Anderntags sitzen Merkel und Seehofer nebeneinander in Berlin bei der Gedenkstunde für die Opfer von Flucht und Vertreibung und bemühen sich um Freundlichkeit. Seehofer dankt Merkel für ihre Schirmherrschaft, erinnert in bewegenden Worten an die Leiden der Heimatvertriebenen und zieht selbst die Parallele zur Gegenwart: „Wer das Schicksal der Vertriebenen kennt, kann auch nachempfinden, was die Flüchtlinge unserer Tage erlebt haben und leidvoll erfahren haben.“ Humanität, sagt der Innenminister, müsse „am Anfang unseres Denkens“ stehen.

Er hört später zu, wie Merkel als Hauptrednerin bekräftigt: „Wie man es dreht und wendet, Flucht und Vertreibung ist eine europäische Herausforderung“, und dass es „nicht gut gehen“ würde, wenn jeder in Europa auf eigene Faust handeln würde. Merkel sagt das mit der freundlichen Gelassenheit von jemand, der sich auf gutem Weg sieht. Macron hatte ihr zugesichert, dass sein Land in Frankreich schon registrierte Flüchtlinge zurücknehmen wird. Am Sonntag sehen sich beide wieder bei einem informellen Sondergipfel für alle interessierten EU-Mitglieder. Mit dem Durchbruch zur großen Gesamtlösung rechnet niemand, auch wenn Ratspräsident Donald Tusk dort erneut für die Idee von Asyl-Meldezentren außerhalb Europas werben will.

Söder ist schon in Siegerpose

Aber für eine praktische Absprache über die Zuständigkeit für Asylverfahren in Europa nebst geordneter Rückführung könnte es in Brüssel reichen. Söder, der sich in Linz mit dem österreichischen Regierungschef Sebastian Kurz trifft, bezieht vorsichtshalber schon die Ausgangsstellung für einen Abzug vom Schlachtfeld in Siegerpose: „Ohne die klare Position Bayerns würde sich Berlin nicht so schnell bewegen wie jetzt!“

Wir schauen dann mal bei Neuwahlen, ob Seehofers Träume [...] dann noch funktionieren. Denn es gibt ein weiteres Merkmal in der CSU, das sich durchzieht, auch durch die Parteigeschichte.

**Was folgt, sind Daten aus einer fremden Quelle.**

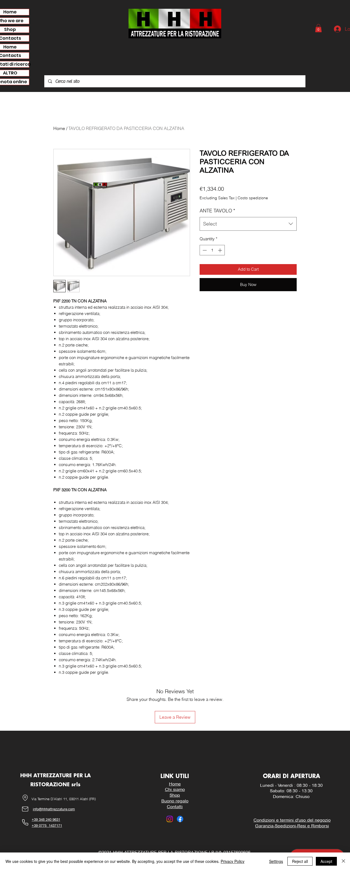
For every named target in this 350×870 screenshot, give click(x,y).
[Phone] (25, 822)
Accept (326, 861)
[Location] (25, 798)
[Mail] (25, 809)
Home (59, 128)
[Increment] (220, 250)
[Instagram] (169, 819)
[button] (318, 28)
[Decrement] (204, 250)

Sie haben sich noch immer überschätzt.

schreibt NutzerIn alleachtung

Auf dem neuen Schlachtfeld ist die Lage noch unübersichtlich, auch weil es dort um sehr komplizierte Details geht. Michelbach vermisst in der Meseberg-Erklärung zum Beispiel die Zusicherung, dass bei einer Fortentwicklung des Euro-Rettungsfonds ESM zum Europäischen Währungsfonds die Mitsprache des Bundestags garantiert wird. Seehofer stößt sich am Rande des Vertriebenen-Gedenkens obendrein an Überlegungen für eine Art europäische Krisenfall-Arbeitslosenversicherung, auch wenn es in dem Papier heißt, dass die ohne Transferzahlungen auskommen solle. Aber vorrangig stellt der CSU-Vorsitzende die deutsch-französische Verabredung als eine Art Alleingang der Kanzlerin hin. „Ich war nicht informiert“, kritisiert Seehofer. Dabei war er selbst in Meseberg, freilich nur als einer von vielen Ministern, nicht bei den Chefs.

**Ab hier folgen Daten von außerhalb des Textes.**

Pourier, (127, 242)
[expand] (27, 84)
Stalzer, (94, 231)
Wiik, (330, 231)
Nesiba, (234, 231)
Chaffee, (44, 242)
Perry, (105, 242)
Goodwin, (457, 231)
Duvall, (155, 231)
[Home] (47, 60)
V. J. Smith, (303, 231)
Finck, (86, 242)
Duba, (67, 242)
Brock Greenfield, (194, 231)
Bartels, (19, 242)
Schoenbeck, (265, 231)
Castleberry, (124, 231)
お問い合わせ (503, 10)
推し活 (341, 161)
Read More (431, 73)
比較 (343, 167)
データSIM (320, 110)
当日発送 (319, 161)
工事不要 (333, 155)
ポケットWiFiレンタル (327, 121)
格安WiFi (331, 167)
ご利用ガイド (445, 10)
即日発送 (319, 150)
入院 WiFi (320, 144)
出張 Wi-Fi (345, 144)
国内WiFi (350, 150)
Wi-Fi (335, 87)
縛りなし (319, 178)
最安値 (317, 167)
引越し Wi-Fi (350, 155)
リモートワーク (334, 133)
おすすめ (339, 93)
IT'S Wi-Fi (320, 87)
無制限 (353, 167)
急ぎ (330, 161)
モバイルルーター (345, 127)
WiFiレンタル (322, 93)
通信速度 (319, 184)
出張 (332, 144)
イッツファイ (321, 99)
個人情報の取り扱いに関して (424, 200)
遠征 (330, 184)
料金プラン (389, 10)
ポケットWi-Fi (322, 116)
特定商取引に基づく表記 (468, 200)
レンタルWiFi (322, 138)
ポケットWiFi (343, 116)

So wird sich am Dienstag ein Koalitionsgipfel auch mit der Beinfreiheit der Kanzlerin befassen. Die SPD hatte das Treffen schon gefordert wegen des Unionskrachs über Zurückweisungen.

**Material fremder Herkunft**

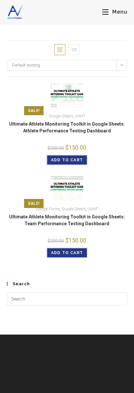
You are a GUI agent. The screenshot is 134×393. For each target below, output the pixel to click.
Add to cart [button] (67, 160)
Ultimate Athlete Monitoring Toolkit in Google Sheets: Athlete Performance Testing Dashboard (67, 127)
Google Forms (48, 209)
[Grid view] (59, 49)
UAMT (80, 116)
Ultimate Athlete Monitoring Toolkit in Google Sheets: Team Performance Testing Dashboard (67, 220)
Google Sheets (61, 116)
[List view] (74, 49)
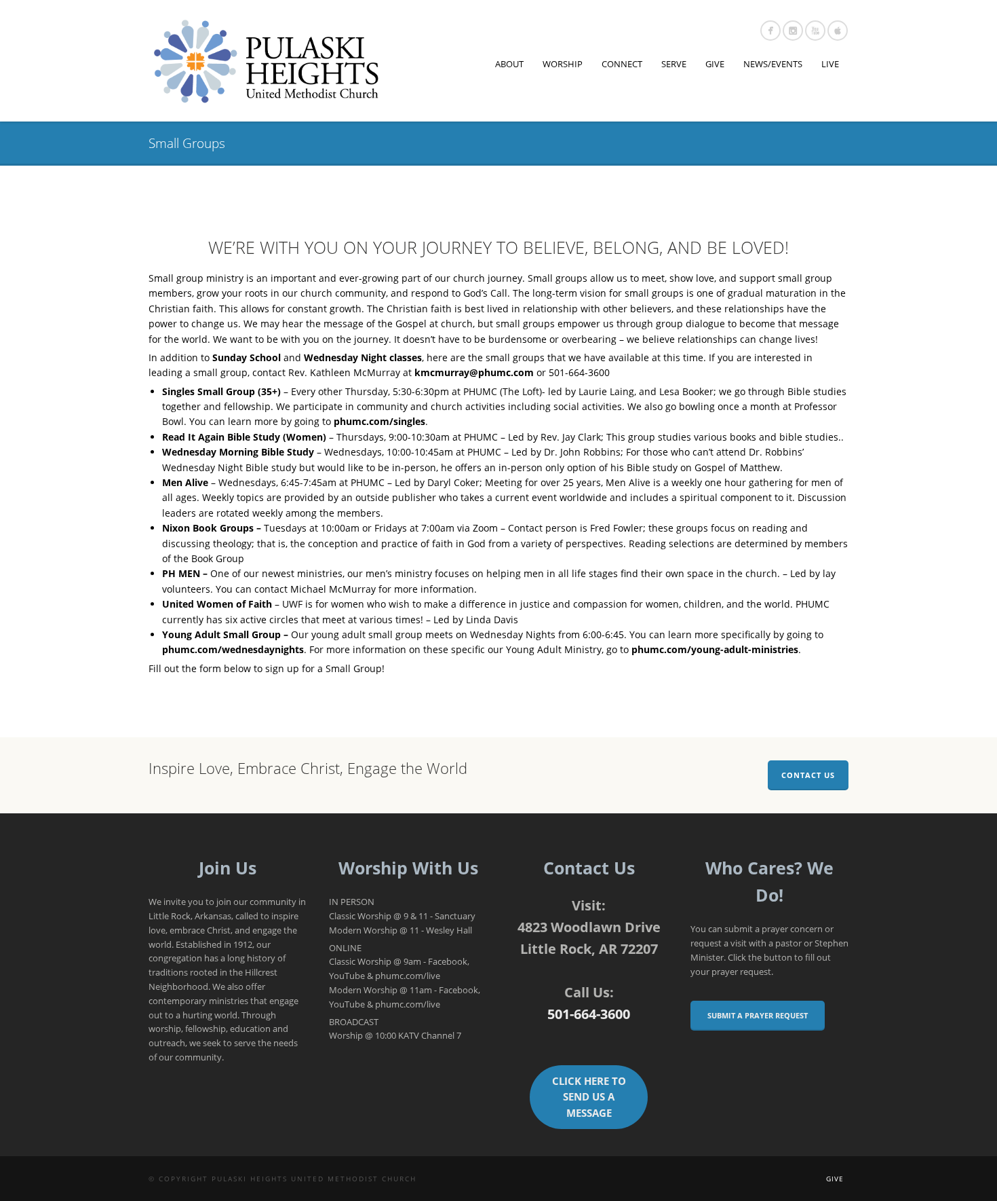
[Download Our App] (837, 30)
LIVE (830, 64)
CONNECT (622, 64)
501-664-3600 (588, 1014)
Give (835, 1178)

Auf dem neuen europäischen Schlachtfeld sehen sich die Sozialdemokraten gerüstet. In den Koalitionsvertrag haben sie „spezifische Haushaltsmittel“ für Strukturmaßnahmen in der Eurozone hineinverhandelt, obendrein ausdrücklich mit Perspektive auf einen „künftigen Investivhaushalt in der Eurozone“. Was den Bundestag und seine Rechte angeht, versichert das Finanzministerium von Olaf Scholz (SPD) auf Anfrage gerne, die stünden natürlich nicht zur Disposition.

Da bleibt der CSU nicht mehr so viel Munition. Seehofer wirft wenigstens noch eine Knallgranate aufs andere Schlachtfeld: Die vereinbarte Obergrenze für Flüchtlinge könnte in diesem Jahr „erreicht oder sogar überschritten werden“. Er sagt das just als Kommentar zu der Mitteilung seines Hauses, dass die Zahl der Asylbewerber seit Jahresanfang erneut und um 18 Prozent gesunken ist.